On 2/25/21 10:07 AM, Steven Rostedt wrote:
On Wed, 24 Feb 2021 20:37:08 -0500
Steven Rostedt <rostedt@xxxxxxxxxxx> wrote:
+ TP_printk("call_site=%pS ptr=%p name=%s",
+ (void *)__entry->call_site, __entry->ptr, __entry->name)
You must use __get_str(name) here!
(see other users of this logic in include/trace/events/*.h)
What is happening is that TP_fast_assign() is called by the tracepoint
logic (at the time of the event), then much later (seconds, minutes,
hours, days!), when the user does a "cat trace" of the file, the
__entry->name is read and the printf logic is called against it. Well,
the s->name that __entry->name points to, can be long gone by then!

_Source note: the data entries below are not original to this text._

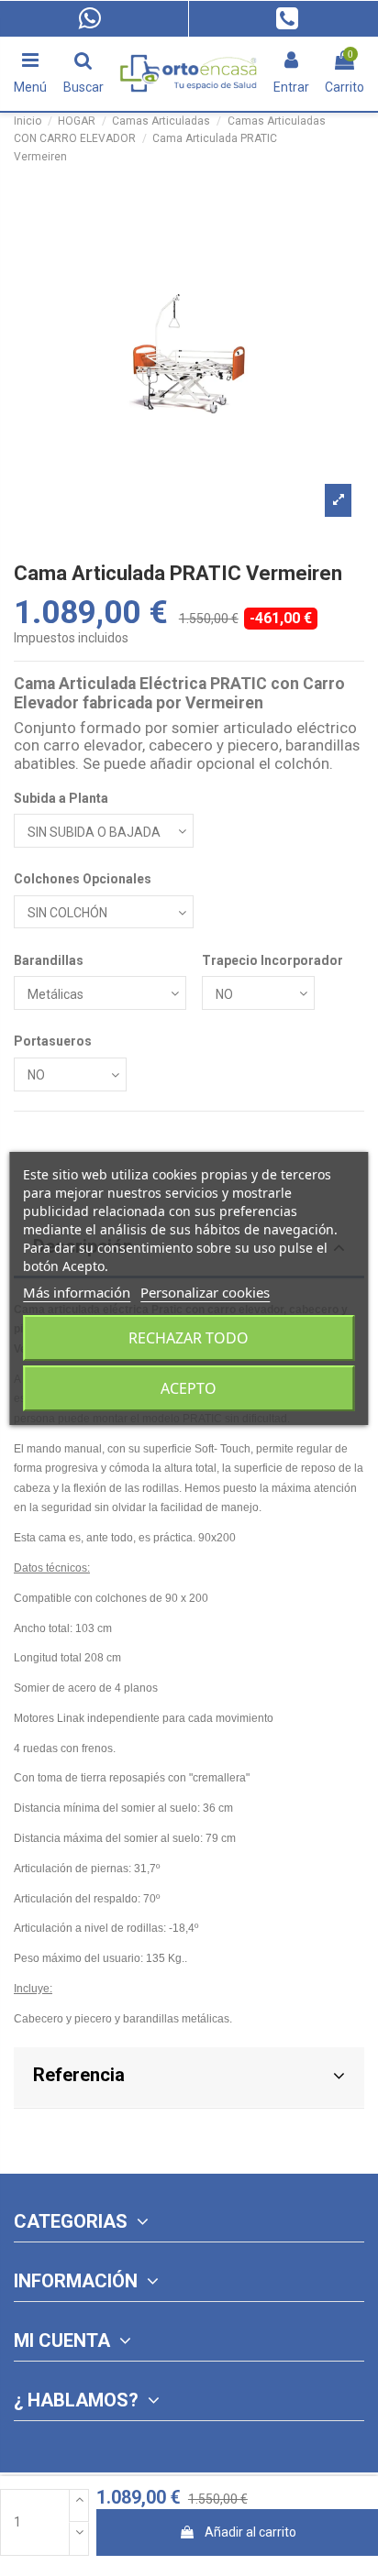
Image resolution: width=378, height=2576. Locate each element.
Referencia (79, 2075)
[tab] (189, 2078)
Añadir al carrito (250, 2532)
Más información (76, 1292)
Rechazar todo (188, 1338)
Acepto (189, 1388)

Instead, using __string() tells the TRACE_EVENT() macro that this is a
dynamic string. The __assign_str() records the string into the ring
buffer. The __get_str() retrieves the string from the ring buffer as
part of the event, so it stays around as long as the event being read
by the trace file is around.
Please do not apply this patch as is, it is very buggy!
I wonder if we can add something to checkpatch that can check if
TP_printk() has a call to "%s" where it references a __entry->xxx and
not a __get_str(), and will warn about it.
That's helpful for me who don't know "%s" of TP_printk is special.
There a a few cases where its OK. Like RCU uses a TPS() macro around
strings it passes into the tracepoint, which is used for strings that
never are freed, and maps the string pointer to the string for user
space. But RCU is the only user of that I believe.